Que fait vraiment False Memory ?
Il casse des choses, exprès. All The Machines, le petit studio qui a fait le synthé de batterie SKIIID, qualifie False Memory d'effet de désintégration audio, et c'est la description honnête. Donnez-lui une boucle propre et il peut la déformer, la corroder ou la démanteler entièrement.
L'interface s'organise autour de quelques moteurs. Un unique curseur Analogique/Numérique fixe la couleur : poussez-le d'un côté pour la décomposition analogique, pleurage de cassette, saturation de bande, erreurs de défilement VHS, poussez-le de l'autre pour les dégâts numériques, aliasing lo-fi, glitchs de circuit-bending et artefacts de data-mosh. Une commande Drift relâche la prise sur la hauteur et le temps, d'un léger tangage nauséeux à l'effondrement total, et un bouton Damage décide de la violence avec laquelle le signal se déchire. Vient ensuite la section d'ambiance : Fog noie le spectre de fréquences dans une brume, tandis que Ghosts laisse l'audio passé resurgir à travers le présent, avec souffle et craquements à disposition.
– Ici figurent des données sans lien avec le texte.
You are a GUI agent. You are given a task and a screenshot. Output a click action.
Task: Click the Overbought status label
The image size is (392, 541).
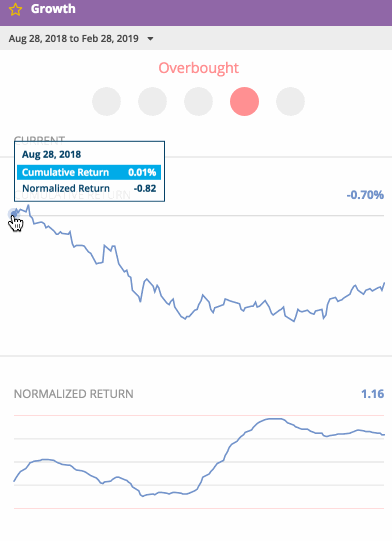pyautogui.click(x=198, y=68)
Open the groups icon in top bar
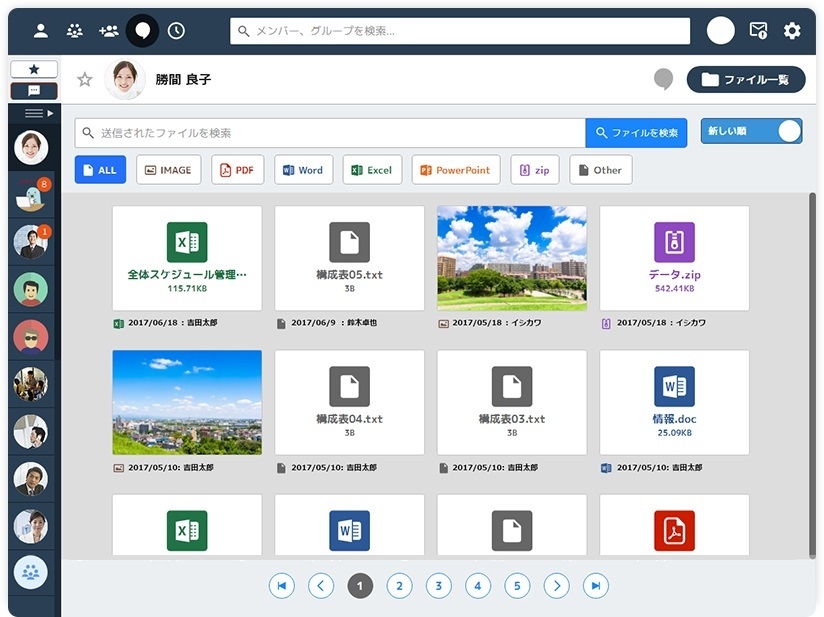Screen dimensions: 824x617 click(75, 31)
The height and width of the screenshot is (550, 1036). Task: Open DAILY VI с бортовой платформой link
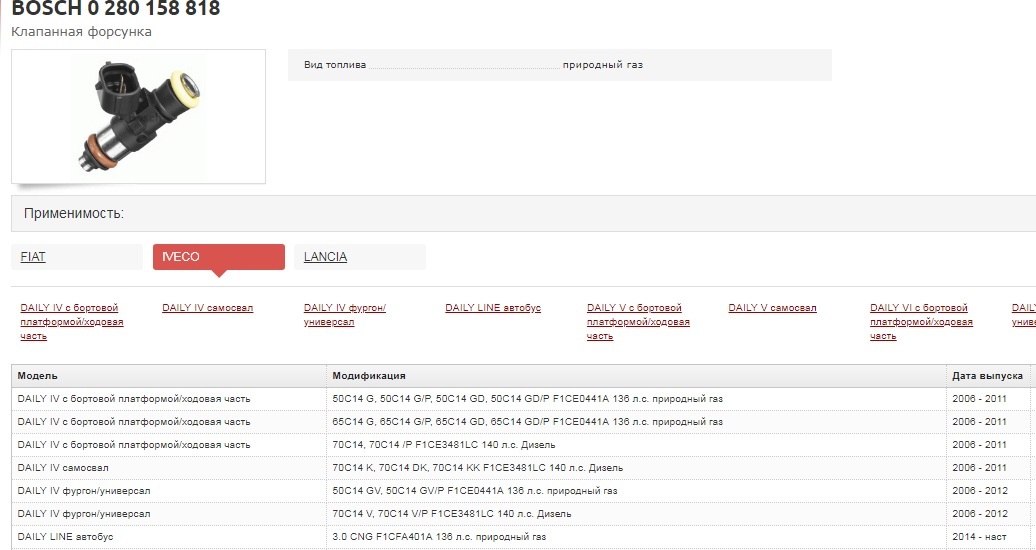click(x=922, y=322)
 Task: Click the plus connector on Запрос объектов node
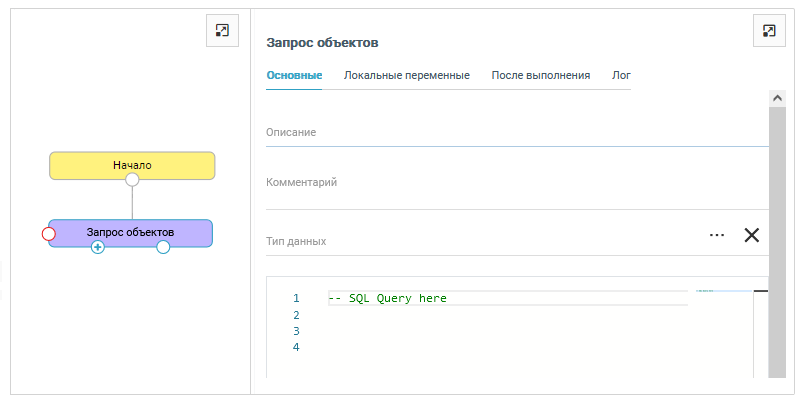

Le coup malin, c'est Evolve. Activez-le et l'effet s'approfondit de lui-même sur une fenêtre que vous définissez, d'une à soixante-quatre minutes, sans que vous touchiez la moindre commande. Laissez une nappe tourner et revenez à quelque chose qui s'est lentement décomposé.
Pourquoi un producteur de house ou de techno en voudrait-il ?
Parce que la texture, c'est désormais la moitié du travail. Le dub techno, la house organique et profonde, l'ambient teinté de hantologie : beaucoup de disques qui sonnent chaleureux et vécus y arrivent par la saturation de bande, la dégradation des bits et le bruit, pas par un signal immaculé. Une boîte qui fait tout cela sous un même toit, et qu'on peut automatiser pour qu'elle se métamorphose au fil d'un long arrangement, est un raccourci vers un son qui ne ressemble pas à un preset d'usine.
Le mode Evolve est la vraie pépite pour qui fait des formats longs ou du live. Réglez-le sur huit ou seize minutes et un accord tenu devient une lente décomposition autour de laquelle bâtir toute une intro. C'est le genre de mouvement qu'il faut d'ordinaire tout un rack d'automations pour imiter.
Est-ce que ça les vaut, ces 19 euros ?
À 19 euros en lancement sur ordinateur, et 3,99 sur iOS, c'est un achat d'impulsion, et c'est précisément le but. Les outils de glitch et de lo-fi ne manquent pas, et False Memory ne réinvente pas la distorsion. Ce qu'il propose, c'est beaucoup de destruction sous une interface claire, sur tous les formats y compris le téléphone, pour le prix de deux verres. Pour les producteurs qui courent après le caractère plutôt que le vernis, le calcul tient.